* **YOUR ASSIGNMENT**:
Reproduce verbatim the portion of the occupational health article starting at "The theme of" and ending at "effective precautionary principles.".

───── SUPPLIED PASSAGE ─────

COVID has exposed UK failures on health and safety at work – and now a leading expert has called for an independent occupational health body to be established for Scotland.

This would be properly resourced and staffed with effective representation at board level for workers and their unions, employers, local authorities and communities, according to Professor Andrew Watterson.

He will tell an online STUC/Scottish Hazards event to mark International Workers Memorial Day (IWMD) – the first marking those who have been killed and injured at work since the full effects of the pandemic have become clear – that Scotland is well-placed to make improvements.

Watterson, from the University of Stirling, told The National: “The consequences of the pandemic in terms of deaths and illnesses of a whole range of workers and on communities have been visible to everyone.

“The importance of worker health and safety for public health is also now very obvious, although in many respects it remains much neglected.

“We should learn the pandemic lessons quickly now and the catastrophe should lead us to improving workplace health and safety across the board.”

The theme of this year’s IWMD is “health and safety is a fundamental worker’s right”, but Watterson said it had not been achieved in Scotland, or elsewhere in the UK. He said: “Unlike the UK, the Scottish Government should adopt, in a devolved or independent state, all Independent Labour Organisation (ILO) conventions on occupational health and effective precautionary principles.

“The WMD aims and objectives in Scotland should lead to better health and safety funding, staffing, laws, regulation, and enforcement and a much more effective industrial disease recognition and support structure.”

Watterson added: “Workers’ health is a major public health issue and should have been recognised as such decades ago with diseases like asbestos.”

───── DATA FOR REVIEW ─────

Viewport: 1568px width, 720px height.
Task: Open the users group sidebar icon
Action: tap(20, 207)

─────
───── DATA FOR REVIEW ─────

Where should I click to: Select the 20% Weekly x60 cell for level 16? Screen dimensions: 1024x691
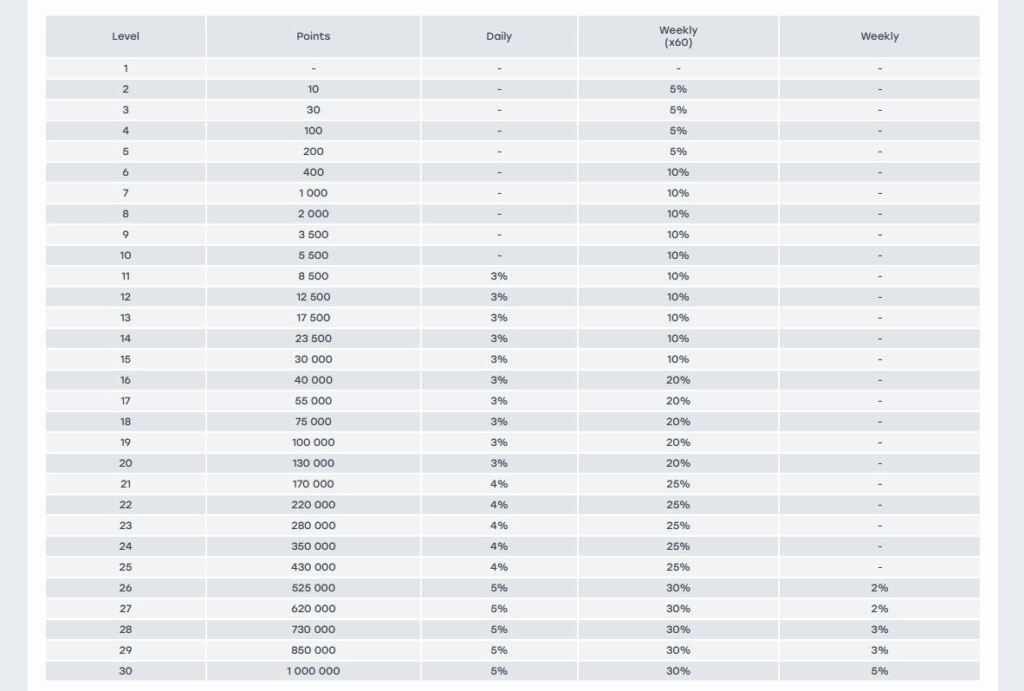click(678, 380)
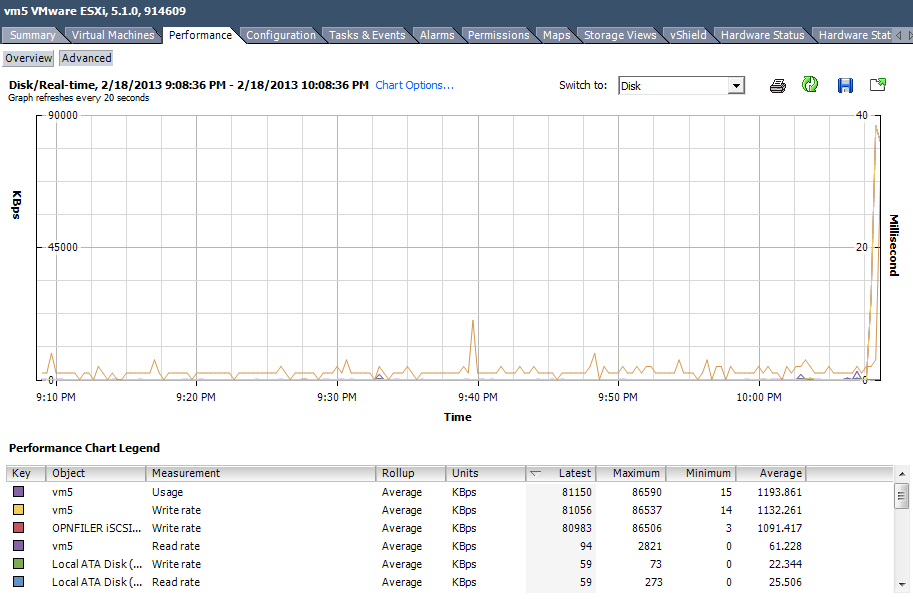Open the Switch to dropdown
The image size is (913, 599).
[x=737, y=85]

─────
───── DATA FOR REVIEW ─────

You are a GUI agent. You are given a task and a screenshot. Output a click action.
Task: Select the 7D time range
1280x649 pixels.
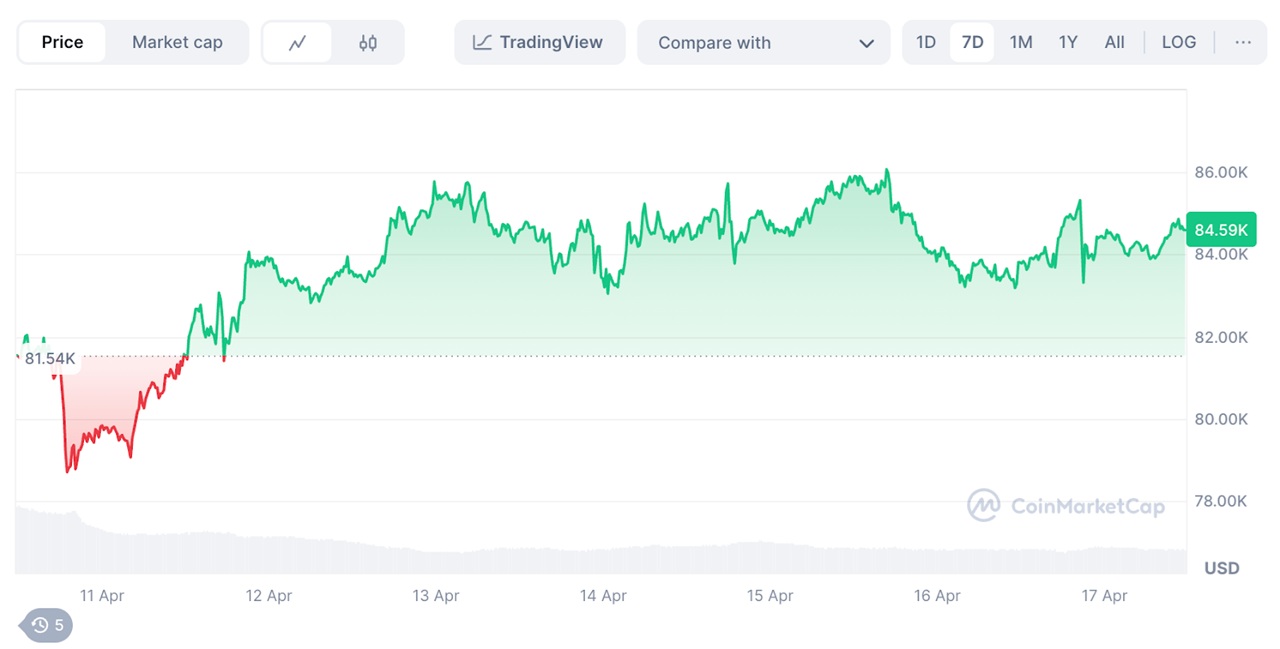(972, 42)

─────

* **EXERCISE ANSWER**:
The theme of this year’s IWMD is “health and safety is a fundamental worker’s right”, but Watterson said it had not been achieved in Scotland, or elsewhere in the UK. He said: “Unlike the UK, the Scottish Government should adopt, in a devolved or independent state, all Independent Labour Organisation (ILO) conventions on occupational health and effective precautionary principles.